У Никодима Мешкова от старой веры, как и у Клычкова, осталась одна борода. Приезду своей Настасьи и дочери Аркадия Арсентьевича он обрадовался и после объятий сказал, подмигнув:
— Наша-то мать тоже редко теперь ладан в домашней келье жгет. А вам-то, раскрасавцы мои, и вовсе ни к чему вонючий дым глотать. Воспользуемся тем, что мать на Волгу к родным уехала, да поглядим на белый свет. Настенька, посылай-ка записочку дочерям Коробова, они уж заспрашивались про тебя. Шустрые девки у Коробова Анания, они тебе, Серафимушка, Екатеринбург наш славный снизу доверху покажут. А ты, Арсентьич, не беспокойся, в полной сохранности твоя дочка будет...
... Не заметила Серафима, как и лето пролетело. Шум, блеск и разливанное море радости с головой захлестнули ее. Вечера с танцами то у Мешковых, то у Коробовых, то еще, еще и еще у каких-то знакомых. Ложились спать на рассвете, а то и позже, завтракали в четыре дня, обедали в восемь-десять вечера. Сперва смешно и страшновато было — вот бы узнала тетка! — а потом понравилось. Модные губернские портнихи, катанье на лодках по Исети-реке.

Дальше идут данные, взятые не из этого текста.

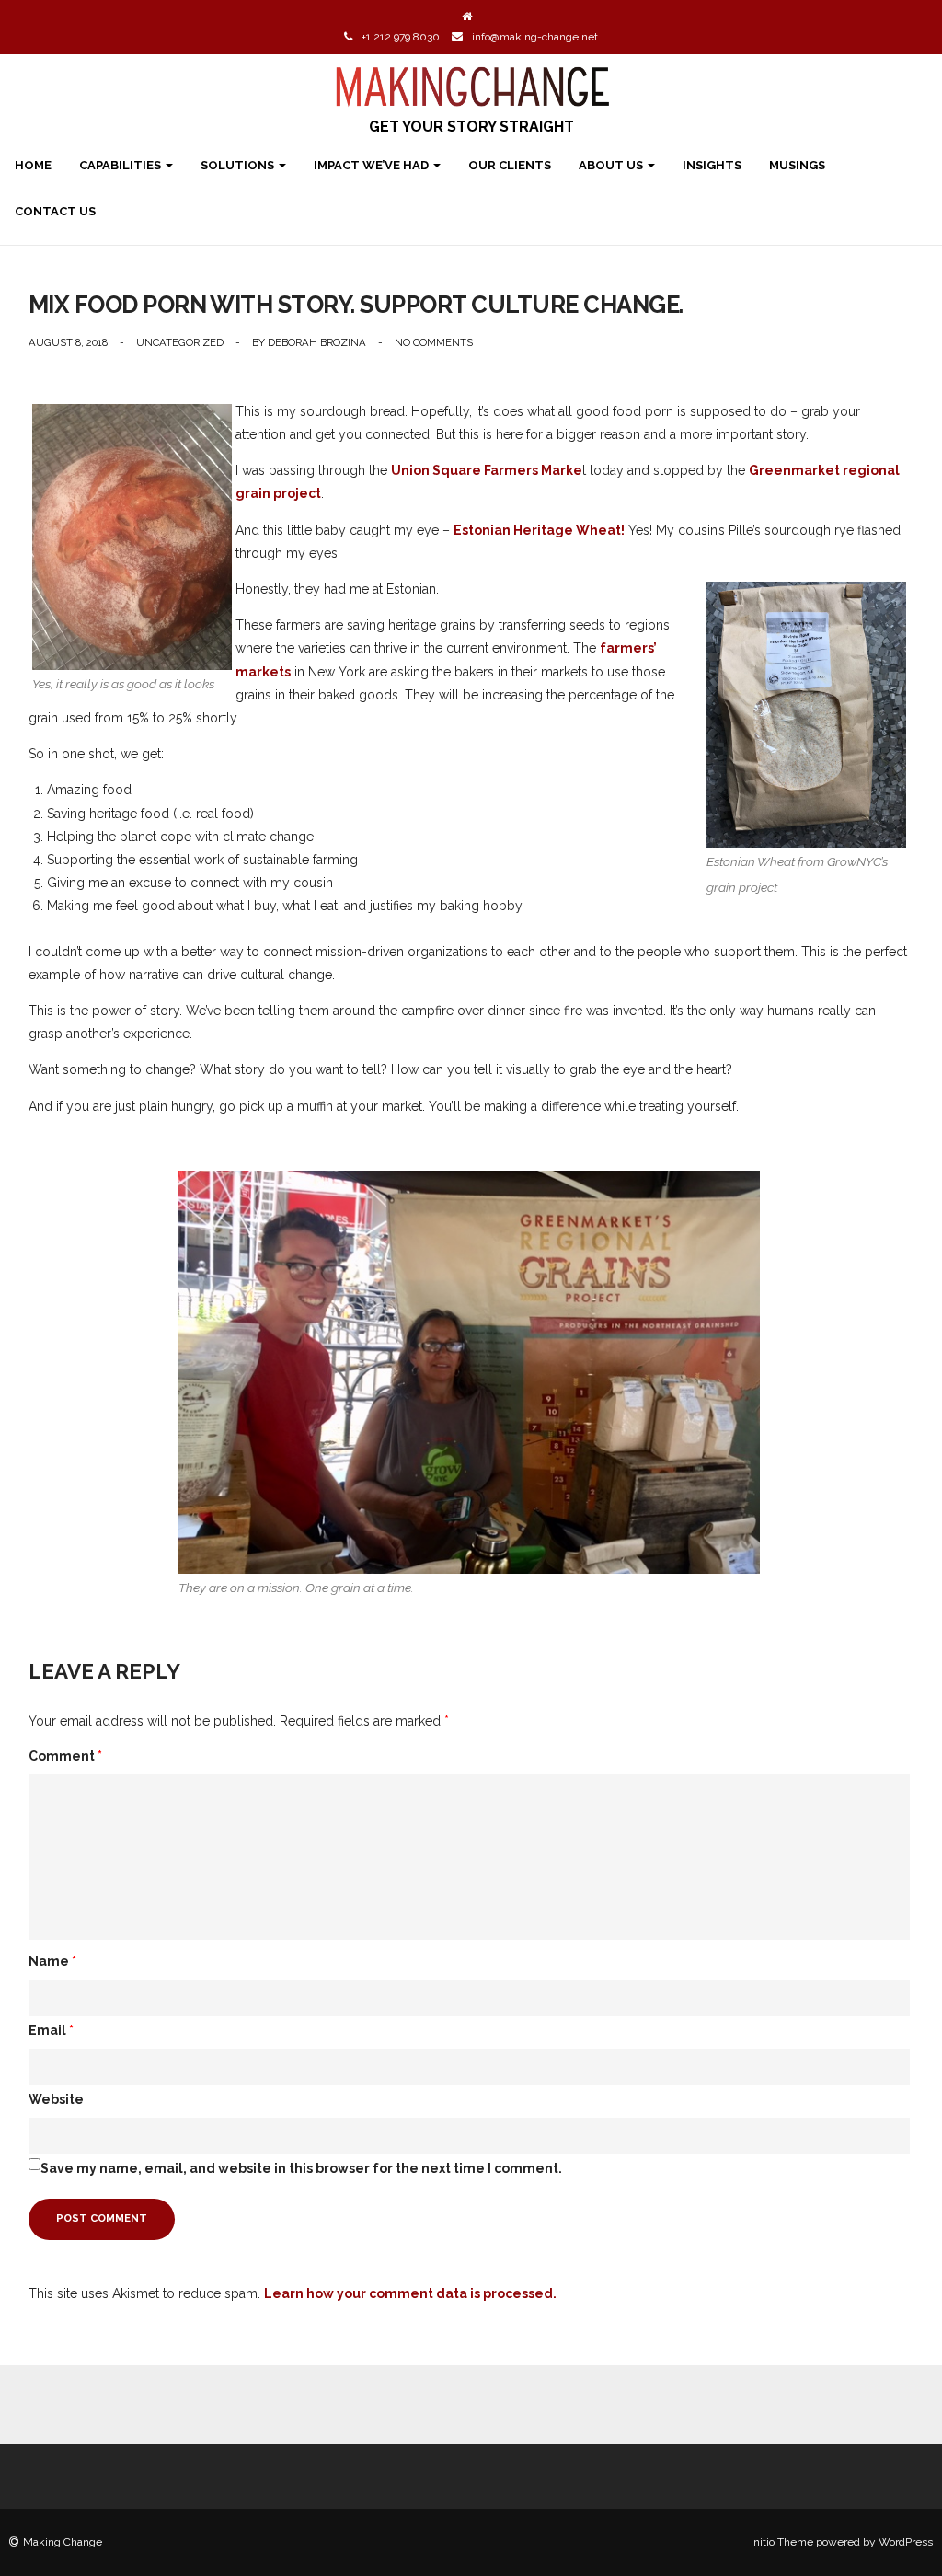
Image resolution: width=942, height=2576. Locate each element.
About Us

А один раз были даже на лошадиных скачках.
... На Печору вернулась Серафима поздней осенью. Настасья осталась в Екатеринбурге, отец более не пустил ее в скит.
Еле-еле дождалась весны и по первой дороге снова укатила на целое лето в Екатеринбург, несмотря на слезы и заклинания тетки.
В середине лета в городе появился отец. К Мешковым он почему-то не зашел, и Серафима решила повидаться с ним в гостинице, где он обычно квартировал.
Открыв дверь в номер, она ахнула: измятый, всклокоченный, в нижней рубахе навыпуск отец стоял среди комнаты и махал откупоренной бутылкой, расплескивая вино. А вокруг него прыгали, кривлялись, визжали десятка полтора растрепанных, полуголых женщин.
Кроме них и отца, в комнате было еще несколько мужчин, среди которых она с удивлением заметила и Никодима Мешкова, и старика Коробова.
— А-а, дочка... — грустно как-то сказал отец. — Ну что же, и ладно. Не сегодня, так завтра, узнала бы когда-нибудь про это... Понимаешь, родимая моя, рано или поздно — все равно помирать. Так уж пожить хоть. Я всю жизнь в темных лесах просидел. Теперь наверстать хочу, взять от жизнюхи, что еще можно. И тебе... и тебя в Екатеринбург вот... зря, думаешь? Ты отца прости, пример с него не бери. Дурак он, отец твой. Но, доченька моя... Эх, да мы же Клычковы! Не имеем титулов да званий. Но пусть завидуют все нам, пусть удивляются все! Власти-то у нас, может, побольше, чем у иных высокопревосходительств! Власть не в чинах, а в деньгах. Помни это, дочка... И — пользуйся! Пользуйся! Коротка жизнь-то. А я для тебя ничего не пожалею. Скоро Москву тебе покажу, Петроград... Эй, музыку для Клычковых!!
Ударил оркестр, сгрудившись в дверях соседней комнаты, задребезжали стекла. Серафиме было муторно, противно, она хотела крикнуть отцу в лицо что-то обидное, резкое, повернуться и убежать, но... не крикнула почему-то, не повернулась, не побежала. Она постояла немного, внимательно оглядела притихших под ее взглядом мужчин и женщин и чуть скривила тонкие губы.